**Source extract**
· · · ·

I stepped into the car at the curb where my husband waited to drive me home and said, “I bet my whole front brain is red right now.”

My front brain indeed held the color red. The anger pulsed through me like red, hot lava and erupted in verbal expression as I vented to my oversight pastor by phone. I clearly had been triggered but I didn’t know why.

I went home and sat down with my crayons and a fresh brain map. The colors had begun to subside and my once red frontal lobe now presented pink – in a highly emotional state. Red had been locked up in what my colors refer to as “the closet” and I settled down to pray. God showed me that the red had come up because of how I felt about women who would not speak up for themselves and who would say they were fine when everything else about them screamed they were not. Red’s anger frightened me. I didn’t know if I wanted to learn more about that color or not.

Over the months since that day I have colored brain maps after arguments with my husband and discussions with my friend. I have tried to manipulate the colors and just put in a color that I “wanted” but when I asked my brain where it went I would always select a different color. I don’t know how or why it works, but I just know that what my brain has revealed to me through the colors has not only made me more aware of who I am, where I need to allow God to work and what has happened to me along the journey to this place… They have also helped me to discover God in a whole new way. Deeper, more sweetly embraced. An intimacy with God opens to me now more than I have ever experienced before.

 A few weeks ago I stood at the bathroom counter, hair dryer in hand, when I heard clearly, “You need to color your brain today.”

· · · ·

**Provided data**
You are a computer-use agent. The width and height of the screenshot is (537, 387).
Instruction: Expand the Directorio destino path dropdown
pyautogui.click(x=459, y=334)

· · · ·

**Task list**
[a] Translate into Spanish this sentence from the brain-map essay: "I went home and sat down with my crayons and a fresh brain map."
[b] List everything the brain-map essay says the colors have made the writer more aware of.

**Expected responses**
[a] Fui a casa y me senté con mis crayones y un mapa cerebral nuevo.

[b]
- who I am
- where I need to allow God to work
- what has happened to me along the journey to this place